Rows:

══════

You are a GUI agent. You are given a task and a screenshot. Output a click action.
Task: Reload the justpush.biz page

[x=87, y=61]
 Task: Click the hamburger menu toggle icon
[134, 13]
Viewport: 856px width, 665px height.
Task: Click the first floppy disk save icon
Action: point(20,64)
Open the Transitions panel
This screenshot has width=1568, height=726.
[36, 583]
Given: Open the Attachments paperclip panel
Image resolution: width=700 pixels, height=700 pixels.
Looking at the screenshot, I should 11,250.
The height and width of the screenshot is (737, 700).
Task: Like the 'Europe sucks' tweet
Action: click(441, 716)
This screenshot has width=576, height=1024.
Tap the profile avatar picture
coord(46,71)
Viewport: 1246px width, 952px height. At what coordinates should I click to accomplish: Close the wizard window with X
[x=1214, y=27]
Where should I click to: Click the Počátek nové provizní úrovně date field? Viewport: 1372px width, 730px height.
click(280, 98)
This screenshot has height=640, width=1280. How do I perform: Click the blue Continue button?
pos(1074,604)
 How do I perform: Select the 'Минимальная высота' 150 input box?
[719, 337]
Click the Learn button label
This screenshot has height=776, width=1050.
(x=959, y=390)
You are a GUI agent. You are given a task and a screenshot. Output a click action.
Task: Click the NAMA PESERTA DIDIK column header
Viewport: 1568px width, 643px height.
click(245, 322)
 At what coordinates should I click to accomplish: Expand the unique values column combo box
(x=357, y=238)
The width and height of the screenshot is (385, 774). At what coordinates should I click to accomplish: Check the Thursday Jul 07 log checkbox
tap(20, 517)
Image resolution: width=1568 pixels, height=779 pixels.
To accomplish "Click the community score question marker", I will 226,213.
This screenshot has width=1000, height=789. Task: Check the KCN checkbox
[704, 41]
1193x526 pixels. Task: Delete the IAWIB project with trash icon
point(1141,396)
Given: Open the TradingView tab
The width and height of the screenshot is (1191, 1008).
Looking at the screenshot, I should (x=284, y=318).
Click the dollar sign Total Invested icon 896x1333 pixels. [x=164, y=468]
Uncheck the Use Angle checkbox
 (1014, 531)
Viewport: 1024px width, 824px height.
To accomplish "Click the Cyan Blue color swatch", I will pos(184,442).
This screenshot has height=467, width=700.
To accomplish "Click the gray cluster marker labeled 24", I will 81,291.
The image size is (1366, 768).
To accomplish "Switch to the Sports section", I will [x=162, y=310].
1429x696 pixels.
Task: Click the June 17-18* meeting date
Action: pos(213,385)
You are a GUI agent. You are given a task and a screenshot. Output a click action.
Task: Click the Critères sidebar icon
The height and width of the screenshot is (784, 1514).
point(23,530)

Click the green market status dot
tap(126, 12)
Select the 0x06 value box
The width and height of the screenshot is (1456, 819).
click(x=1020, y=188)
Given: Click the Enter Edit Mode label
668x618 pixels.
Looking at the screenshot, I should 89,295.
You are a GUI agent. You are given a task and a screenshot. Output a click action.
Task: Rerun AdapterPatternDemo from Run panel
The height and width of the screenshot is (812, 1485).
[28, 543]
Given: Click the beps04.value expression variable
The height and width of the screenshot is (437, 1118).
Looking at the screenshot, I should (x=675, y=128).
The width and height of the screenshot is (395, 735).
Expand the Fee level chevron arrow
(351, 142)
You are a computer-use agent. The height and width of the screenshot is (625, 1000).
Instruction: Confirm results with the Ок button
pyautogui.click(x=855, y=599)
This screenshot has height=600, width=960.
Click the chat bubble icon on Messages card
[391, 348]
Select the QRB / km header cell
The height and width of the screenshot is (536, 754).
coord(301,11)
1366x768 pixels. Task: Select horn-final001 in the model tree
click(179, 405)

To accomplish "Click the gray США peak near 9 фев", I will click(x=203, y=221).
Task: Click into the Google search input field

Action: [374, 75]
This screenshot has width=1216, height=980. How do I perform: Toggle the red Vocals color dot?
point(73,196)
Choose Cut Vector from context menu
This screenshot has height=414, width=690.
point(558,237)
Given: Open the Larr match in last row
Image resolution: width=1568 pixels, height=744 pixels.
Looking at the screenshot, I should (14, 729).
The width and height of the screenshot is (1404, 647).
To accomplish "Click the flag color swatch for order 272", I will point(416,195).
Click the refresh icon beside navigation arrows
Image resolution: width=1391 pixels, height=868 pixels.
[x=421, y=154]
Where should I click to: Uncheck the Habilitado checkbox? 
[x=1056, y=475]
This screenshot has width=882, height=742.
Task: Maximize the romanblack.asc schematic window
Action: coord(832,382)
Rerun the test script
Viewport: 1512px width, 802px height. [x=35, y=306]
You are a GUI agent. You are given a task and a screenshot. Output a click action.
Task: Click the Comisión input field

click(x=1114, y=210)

══════

How many lines in the entries above contain the string "resolution"? Reply with the number alone.

Correct output: 4